- PROMPT
Copy out each of the following items word for word, and leave the pictures out of your answer.

□ □ □ □ □ □ □

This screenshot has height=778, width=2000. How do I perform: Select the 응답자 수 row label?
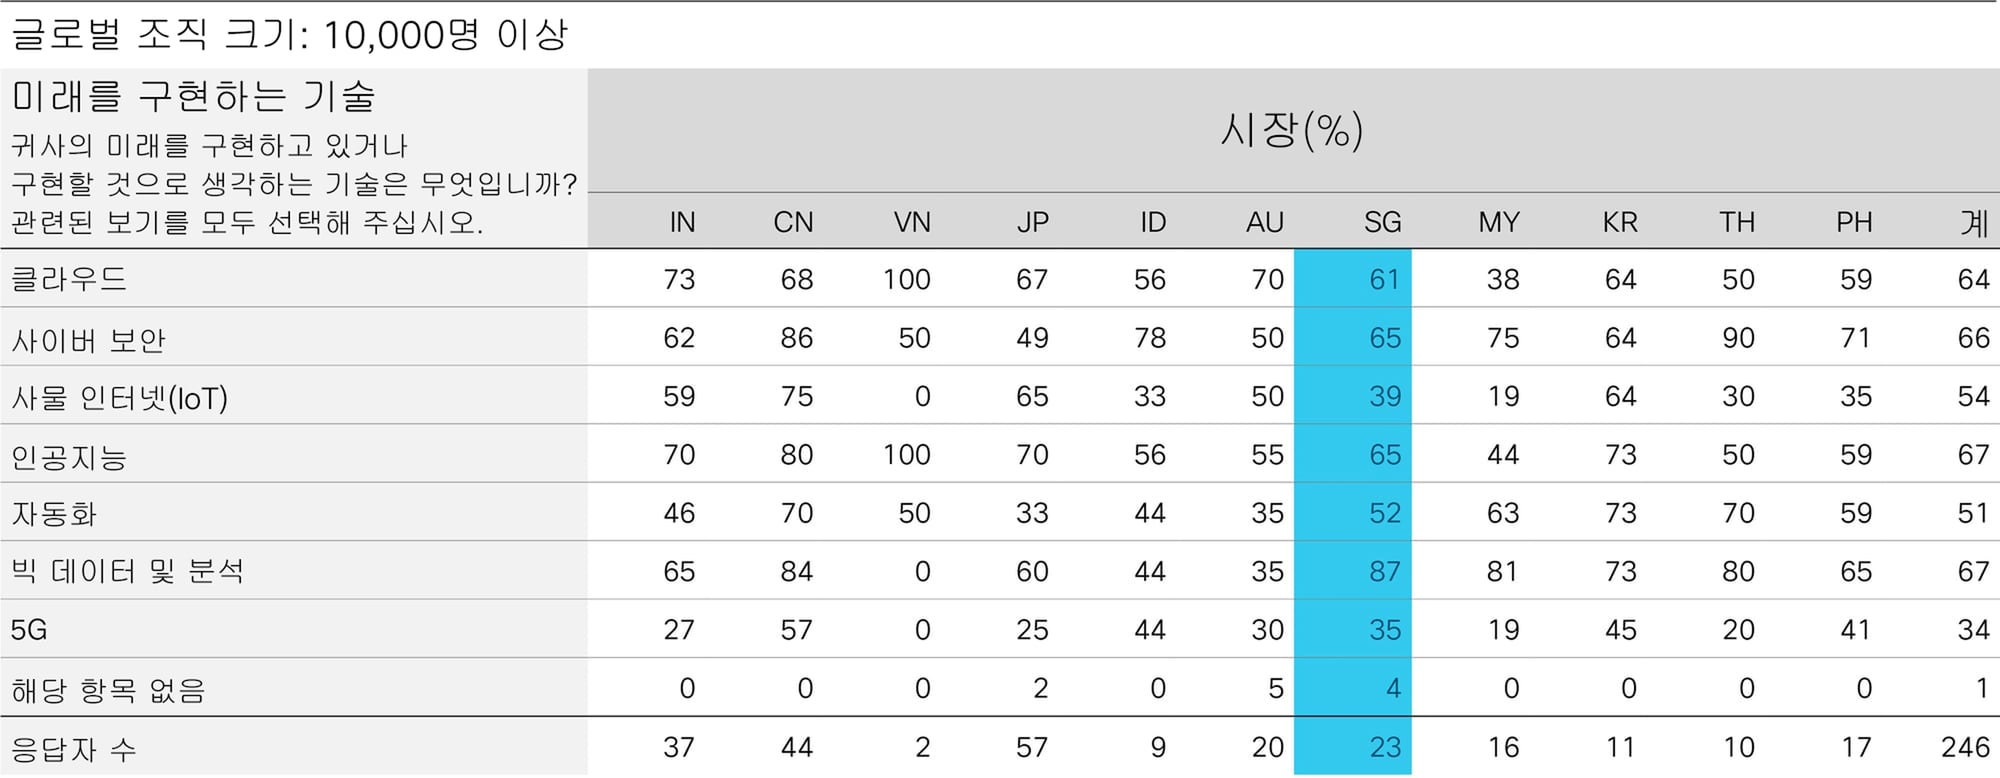point(73,748)
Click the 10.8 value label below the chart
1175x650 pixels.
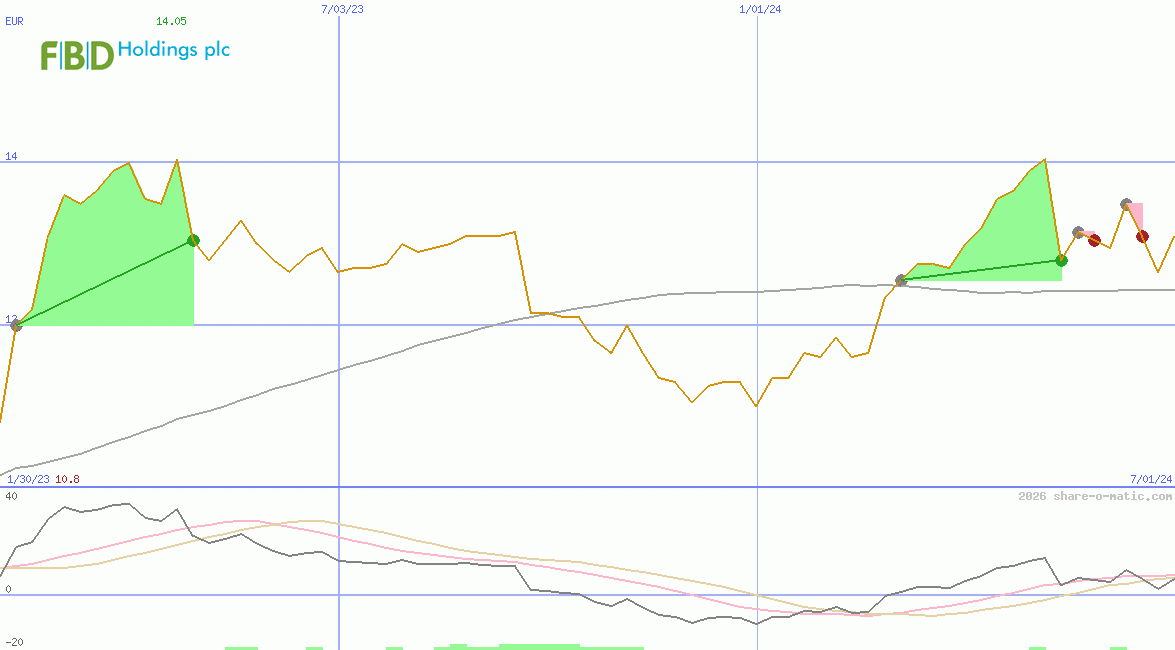coord(67,479)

□ □ □ □ □ □ □

- WRITTEN SOLUTION
This screenshot has height=778, width=2000. How do I perform: Select the 응답자 수 row label?
point(73,748)
Click the 10.8 value label below the chart
1175x650 pixels.
coord(67,479)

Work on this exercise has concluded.